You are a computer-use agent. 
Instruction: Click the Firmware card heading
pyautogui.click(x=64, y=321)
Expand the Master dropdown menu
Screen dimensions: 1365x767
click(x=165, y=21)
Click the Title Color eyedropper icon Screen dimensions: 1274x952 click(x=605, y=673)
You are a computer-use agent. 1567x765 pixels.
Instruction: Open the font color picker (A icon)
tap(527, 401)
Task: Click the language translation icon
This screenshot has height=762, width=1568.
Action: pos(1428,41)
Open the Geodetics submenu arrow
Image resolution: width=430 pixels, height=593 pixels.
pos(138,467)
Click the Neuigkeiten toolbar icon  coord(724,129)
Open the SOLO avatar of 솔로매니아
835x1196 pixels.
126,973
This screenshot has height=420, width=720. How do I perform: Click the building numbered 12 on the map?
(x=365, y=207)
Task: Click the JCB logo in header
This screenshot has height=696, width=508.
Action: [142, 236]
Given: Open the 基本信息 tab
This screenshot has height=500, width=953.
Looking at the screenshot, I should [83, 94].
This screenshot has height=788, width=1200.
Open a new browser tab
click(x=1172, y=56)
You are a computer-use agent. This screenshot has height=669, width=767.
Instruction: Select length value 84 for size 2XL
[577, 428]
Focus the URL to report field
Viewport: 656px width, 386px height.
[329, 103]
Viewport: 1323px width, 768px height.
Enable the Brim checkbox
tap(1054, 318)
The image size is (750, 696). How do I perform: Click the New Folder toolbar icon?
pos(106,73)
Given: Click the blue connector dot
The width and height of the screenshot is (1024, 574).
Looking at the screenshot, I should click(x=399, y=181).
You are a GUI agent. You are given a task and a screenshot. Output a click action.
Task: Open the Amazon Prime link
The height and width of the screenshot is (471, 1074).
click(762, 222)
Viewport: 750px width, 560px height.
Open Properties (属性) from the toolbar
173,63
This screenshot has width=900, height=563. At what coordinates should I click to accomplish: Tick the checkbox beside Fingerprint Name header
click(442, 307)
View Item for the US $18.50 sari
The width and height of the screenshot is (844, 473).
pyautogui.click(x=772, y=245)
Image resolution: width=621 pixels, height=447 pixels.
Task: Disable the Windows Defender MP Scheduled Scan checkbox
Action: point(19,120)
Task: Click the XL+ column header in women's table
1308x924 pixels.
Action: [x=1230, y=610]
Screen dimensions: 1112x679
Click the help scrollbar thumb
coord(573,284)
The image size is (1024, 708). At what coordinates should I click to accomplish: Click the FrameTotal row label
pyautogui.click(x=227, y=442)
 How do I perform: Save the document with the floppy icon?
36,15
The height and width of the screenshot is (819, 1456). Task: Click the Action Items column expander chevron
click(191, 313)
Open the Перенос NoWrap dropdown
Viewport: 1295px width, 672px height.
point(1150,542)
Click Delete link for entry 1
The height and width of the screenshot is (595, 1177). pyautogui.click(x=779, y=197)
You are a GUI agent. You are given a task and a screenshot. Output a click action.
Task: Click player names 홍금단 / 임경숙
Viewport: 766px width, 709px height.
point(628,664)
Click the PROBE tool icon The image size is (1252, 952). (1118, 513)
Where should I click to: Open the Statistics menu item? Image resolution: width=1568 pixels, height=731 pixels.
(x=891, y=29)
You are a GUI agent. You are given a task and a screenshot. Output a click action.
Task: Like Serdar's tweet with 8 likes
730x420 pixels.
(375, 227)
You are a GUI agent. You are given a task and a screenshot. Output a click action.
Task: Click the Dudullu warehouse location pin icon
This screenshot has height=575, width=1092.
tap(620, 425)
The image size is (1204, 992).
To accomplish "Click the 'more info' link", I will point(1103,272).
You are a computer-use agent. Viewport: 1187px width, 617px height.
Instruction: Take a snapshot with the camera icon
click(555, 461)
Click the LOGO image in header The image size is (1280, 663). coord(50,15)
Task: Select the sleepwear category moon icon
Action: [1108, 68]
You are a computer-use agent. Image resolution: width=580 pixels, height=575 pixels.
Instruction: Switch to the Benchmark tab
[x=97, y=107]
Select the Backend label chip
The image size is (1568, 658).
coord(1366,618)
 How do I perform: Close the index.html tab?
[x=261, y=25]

▬▬▬▬▬▬▬▬▬▬

Please reproduce the material in its entirety, exactly as it stands.

You are a computer-use agent. 
Instruction: Click the Firmware card heading
pyautogui.click(x=64, y=321)
Expand the Master dropdown menu
Screen dimensions: 1365x767
click(x=165, y=21)
Click the Title Color eyedropper icon Screen dimensions: 1274x952 click(x=605, y=673)
You are a computer-use agent. 1567x765 pixels.
Instruction: Open the font color picker (A icon)
tap(527, 401)
Task: Click the language translation icon
This screenshot has height=762, width=1568.
Action: pos(1428,41)
Open the Geodetics submenu arrow
Image resolution: width=430 pixels, height=593 pixels.
pos(138,467)
Click the Neuigkeiten toolbar icon  coord(724,129)
Open the SOLO avatar of 솔로매니아
835x1196 pixels.
126,973
This screenshot has height=420, width=720. How do I perform: Click the building numbered 12 on the map?
(x=365, y=207)
Task: Click the JCB logo in header
This screenshot has height=696, width=508.
Action: [142, 236]
Given: Open the 基本信息 tab
This screenshot has height=500, width=953.
Looking at the screenshot, I should [83, 94].
This screenshot has height=788, width=1200.
Open a new browser tab
click(x=1172, y=56)
You are a computer-use agent. This screenshot has height=669, width=767.
Instruction: Select length value 84 for size 2XL
[577, 428]
Focus the URL to report field
Viewport: 656px width, 386px height.
[329, 103]
Viewport: 1323px width, 768px height.
Enable the Brim checkbox
tap(1054, 318)
The image size is (750, 696). How do I perform: Click the New Folder toolbar icon?
pos(106,73)
Given: Click the blue connector dot
The width and height of the screenshot is (1024, 574).
Looking at the screenshot, I should click(x=399, y=181).
You are a GUI agent. You are given a task and a screenshot. Output a click action.
Task: Open the Amazon Prime link
The height and width of the screenshot is (471, 1074).
click(762, 222)
Viewport: 750px width, 560px height.
Open Properties (属性) from the toolbar
173,63
This screenshot has width=900, height=563. At what coordinates should I click to accomplish: Tick the checkbox beside Fingerprint Name header
click(442, 307)
View Item for the US $18.50 sari
The width and height of the screenshot is (844, 473).
pyautogui.click(x=772, y=245)
Image resolution: width=621 pixels, height=447 pixels.
Task: Disable the Windows Defender MP Scheduled Scan checkbox
Action: point(19,120)
Task: Click the XL+ column header in women's table
1308x924 pixels.
Action: [x=1230, y=610]
Screen dimensions: 1112x679
Click the help scrollbar thumb
coord(573,284)
The image size is (1024, 708). At what coordinates should I click to accomplish: Click the FrameTotal row label
pyautogui.click(x=227, y=442)
 How do I perform: Save the document with the floppy icon?
36,15
The height and width of the screenshot is (819, 1456). Task: Click the Action Items column expander chevron
click(191, 313)
Open the Перенос NoWrap dropdown
Viewport: 1295px width, 672px height.
point(1150,542)
Click Delete link for entry 1
The height and width of the screenshot is (595, 1177). pyautogui.click(x=779, y=197)
You are a GUI agent. You are given a task and a screenshot. Output a click action.
Task: Click player names 홍금단 / 임경숙
Viewport: 766px width, 709px height.
point(628,664)
Click the PROBE tool icon The image size is (1252, 952). (1118, 513)
Where should I click to: Open the Statistics menu item? Image resolution: width=1568 pixels, height=731 pixels.
(x=891, y=29)
You are a GUI agent. You are given a task and a screenshot. Output a click action.
Task: Like Serdar's tweet with 8 likes
730x420 pixels.
(375, 227)
You are a GUI agent. You are given a task and a screenshot. Output a click action.
Task: Click the Dudullu warehouse location pin icon
This screenshot has height=575, width=1092.
tap(620, 425)
The image size is (1204, 992).
To accomplish "Click the 'more info' link", I will point(1103,272).
You are a computer-use agent. Viewport: 1187px width, 617px height.
Instruction: Take a snapshot with the camera icon
click(555, 461)
Click the LOGO image in header The image size is (1280, 663). coord(50,15)
Task: Select the sleepwear category moon icon
Action: [1108, 68]
You are a computer-use agent. Image resolution: width=580 pixels, height=575 pixels.
Instruction: Switch to the Benchmark tab
[x=97, y=107]
Select the Backend label chip
The image size is (1568, 658).
coord(1366,618)
 How do I perform: Close the index.html tab?
[x=261, y=25]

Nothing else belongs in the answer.